** Stored data follows **

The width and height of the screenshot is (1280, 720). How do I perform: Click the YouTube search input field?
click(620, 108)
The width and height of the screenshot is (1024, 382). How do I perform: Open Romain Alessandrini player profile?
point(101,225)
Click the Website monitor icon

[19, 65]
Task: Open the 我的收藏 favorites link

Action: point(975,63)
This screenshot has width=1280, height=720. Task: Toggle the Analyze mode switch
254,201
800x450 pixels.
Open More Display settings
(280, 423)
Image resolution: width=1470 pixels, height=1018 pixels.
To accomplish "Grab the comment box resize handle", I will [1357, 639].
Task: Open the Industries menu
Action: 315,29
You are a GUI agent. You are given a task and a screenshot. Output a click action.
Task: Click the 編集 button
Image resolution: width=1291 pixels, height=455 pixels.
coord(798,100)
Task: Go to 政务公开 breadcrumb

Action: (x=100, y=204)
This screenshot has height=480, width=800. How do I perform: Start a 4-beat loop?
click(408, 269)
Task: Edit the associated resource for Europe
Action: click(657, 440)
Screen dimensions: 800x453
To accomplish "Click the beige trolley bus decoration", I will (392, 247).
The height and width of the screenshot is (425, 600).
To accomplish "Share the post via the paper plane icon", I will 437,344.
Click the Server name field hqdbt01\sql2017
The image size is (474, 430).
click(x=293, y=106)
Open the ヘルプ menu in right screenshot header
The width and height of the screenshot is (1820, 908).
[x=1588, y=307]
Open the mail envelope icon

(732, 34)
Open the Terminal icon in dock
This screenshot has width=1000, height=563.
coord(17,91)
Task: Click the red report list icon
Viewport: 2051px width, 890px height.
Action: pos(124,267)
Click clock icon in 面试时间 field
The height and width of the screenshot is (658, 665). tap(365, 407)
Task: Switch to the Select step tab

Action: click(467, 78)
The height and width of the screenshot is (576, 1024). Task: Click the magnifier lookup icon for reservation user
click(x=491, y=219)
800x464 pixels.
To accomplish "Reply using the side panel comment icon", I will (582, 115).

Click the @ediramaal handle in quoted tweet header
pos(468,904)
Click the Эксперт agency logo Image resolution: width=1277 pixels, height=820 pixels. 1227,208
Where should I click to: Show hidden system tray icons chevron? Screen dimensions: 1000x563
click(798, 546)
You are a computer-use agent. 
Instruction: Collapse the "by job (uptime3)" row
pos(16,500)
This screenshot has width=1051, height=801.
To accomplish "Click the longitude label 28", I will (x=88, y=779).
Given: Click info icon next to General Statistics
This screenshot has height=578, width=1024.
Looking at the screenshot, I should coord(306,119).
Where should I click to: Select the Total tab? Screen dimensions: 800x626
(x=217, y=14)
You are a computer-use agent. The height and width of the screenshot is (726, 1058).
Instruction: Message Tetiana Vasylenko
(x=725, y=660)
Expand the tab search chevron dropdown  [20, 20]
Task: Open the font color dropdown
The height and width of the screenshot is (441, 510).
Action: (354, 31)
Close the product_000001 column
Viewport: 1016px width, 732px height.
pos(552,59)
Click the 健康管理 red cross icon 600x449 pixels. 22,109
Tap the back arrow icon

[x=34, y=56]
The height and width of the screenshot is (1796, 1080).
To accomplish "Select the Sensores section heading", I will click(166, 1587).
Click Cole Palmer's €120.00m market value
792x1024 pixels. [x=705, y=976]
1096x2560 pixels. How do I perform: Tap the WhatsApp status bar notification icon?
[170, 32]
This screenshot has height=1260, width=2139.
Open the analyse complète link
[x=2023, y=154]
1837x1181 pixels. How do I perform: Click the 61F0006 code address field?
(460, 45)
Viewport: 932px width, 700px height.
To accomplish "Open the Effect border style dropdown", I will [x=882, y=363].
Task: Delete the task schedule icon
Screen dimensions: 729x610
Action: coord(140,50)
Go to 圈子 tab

** End of Stored data **

◆ **Action item**:
Lines holding the word "agent" in the entries above are the ones to pull out. Copy them all.

◆ **Answer space**:
You are a GUI agent. You are given a task and a screenshot. Output a click action.
You are a computer-use agent. 
You are a computer-use agent. The height and width of the screenshot is (726, 1058).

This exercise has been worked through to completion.